The Eiffel Tower - Photo Taken September 2010

Friday, September 20, 2013

Day 14 - Musee Carnavalet and Le Marais

My first thoughts this morning were about getting organized to get packed up as this will be my last day in the apartment.  I need to be out by 10 am tomorrow.

After breakfast I rode the bus down to the Carnavalet Museum.  It is a former mansion that now houses the museum of the history of Paris.  Most of the history is told in paintings contemporary for the era they depict.  I found the section on the French Revolution to be the most interesting.  There is a recreation of Marie Antoinette's chamber while she was imprisoned - it didn't look too uncomfortable.  Of course all of the signage was in french, so it was a little hard to tell what everything was all about. The museum has a lot of steps, but it is free.

It was actually sunny today, but I wore my raincoat and carried my umbrella for insurance.  It was too warm for the coat, though.  I walked down to the Place Vosges, which looks very different in the sunshine than it did the first time I saw it in the rain.  People were sitting on the grass and enjoying the sun.  I had my most expensive cup of coffee yet at a cafe under the arcade - 5.80 euros for a double cafe noisette.  It was worth it.

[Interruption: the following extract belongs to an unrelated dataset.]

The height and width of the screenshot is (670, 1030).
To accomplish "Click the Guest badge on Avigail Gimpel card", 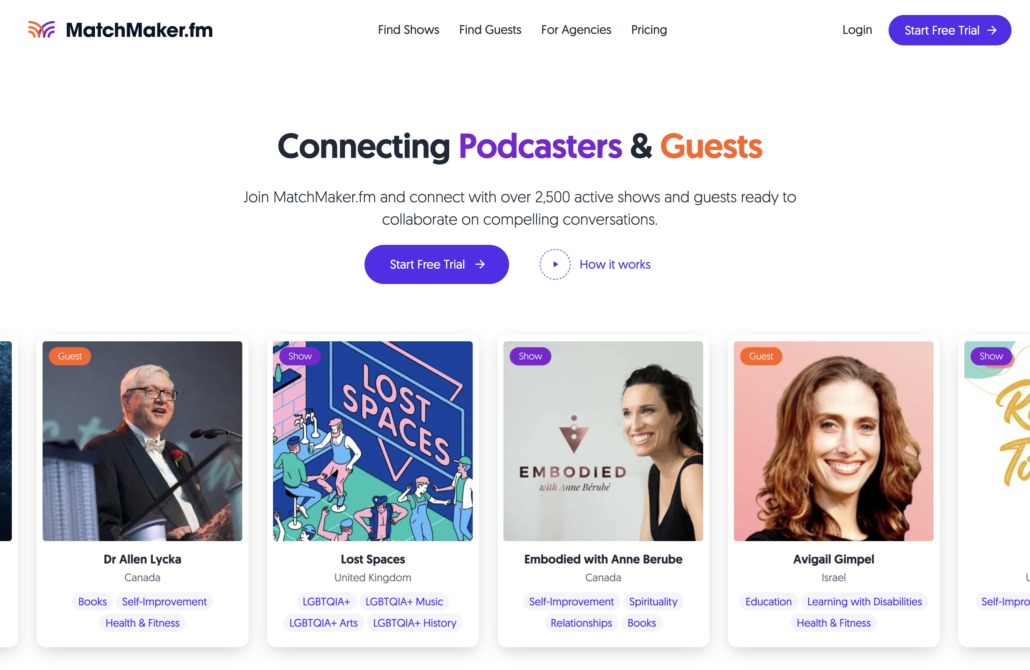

My plan was to walk back to the apartment through the Marais and do some shopping along the way.  I passed a little creperie by the church of St. Paul and wished I was hungry.  I walked a little further up the street, and back-tracked, thinking "I'll be hungry soon."  I had the Galette du Jour at La Cidrerie du Marais.  A buckwheat crepe (galette in Brittany) filled with bleu cheese, ham, pears, and walnuts.  If was very good, especially washed down with a cup of cider.  Just like in Brittany.  Lunch = 10 euros.  Continuing my walk after lunch, I found a bead shop.  A very nice one, too. It seemed to have all the necessary supplies and lots and lots of beads.

I thought I might get a flat-rate box at La Poste to send some stuff back home, especially my guidebooks which are heavy.  A 2 kg box (the smallest they had) would cost about 60 euros to ship.  I decided I could leave these books behind and buy new ones for less than that.  So bagged that idea.

I walked along Rue des Rosiers and Rue Ste. Croix de la Bretonnaire, doing some serious window shopping.  I went into a few shops, but nothing really reached out and grabbed me.  I haven't found anything special to take home for myself.  The problem is that I have developed a mindset of "no more stuff!"  I guess I'll just have to take home my experiences and memories of all the good food I've had.

The shops are very nice with high quality goods.  Pretty expensive.  Lots of leather goods, clothing, and jewelry.  Some very unique shops with quirky stuff, too.

I got back to the apartment a little before 3pm and headed for the laundromat.  It is so much easier to pack clean clothes.  Then I started to sort out everything for packing.  I feel so settled in this apartment, the task is almost daunting.  Could it be that I don't want to go home?

As small as it is, this apartment has worked well for me.  I wouldn't  recommend it for more than one person.  There is nothing special about the building, no charming courtyard or lobby, just a narrow hallway and a winding staircase.  It's old and creaky, but there is an elevator, which isn't found in a lot of these old buildings. The location is great.  Close to 3 bus lines that have gotten me wherever I've wanted to go; also close to 3 Metro stations and an RER station.  A 10 minute walk to the Seine.  Lots of shops and cafes close at hand, including a supermarket.  Lots of activity on the street.  Maybe a little noisy, but that really hasn't been a problem for me.  Fortunately, it has been cool enough that I haven't needed the window open at night.  I've really enjoyed my home in Paris.

Tonight I met my TA friend for dinner at Ambassade d'Auvergne, which is just a block or so from the apartment, and turns out to be one of her favorite restaurants.  It is a very charming place, specializing in dishes from he Auvergne region of France.  One of their specialities is "aligot," which is potato, cheese, and garlic, beaten until it is a gooey consistency.  They bring the pot out to the table to show you.  It is delicious.  For a starter I had blood sausage on a bed of white beans with vinaigrette, and for the main course roasted magret de canard (duck breast) with the aligot.  The duck was perfectly cooked.  For dessert I had another of their specialities, chocolate mousse, which they serve in a large serving bowl, allowing you to have as much as you want. It was dark chocolate, and heavenly.  Unfortunately, more than half of the bowl (both of us shared it), went back to the kitchen.  We shared a bottle of red wine and had a very delightful evening.

My suitcase is partially packed. Want to pack some more tonight, but will still have a lot to do in the morning.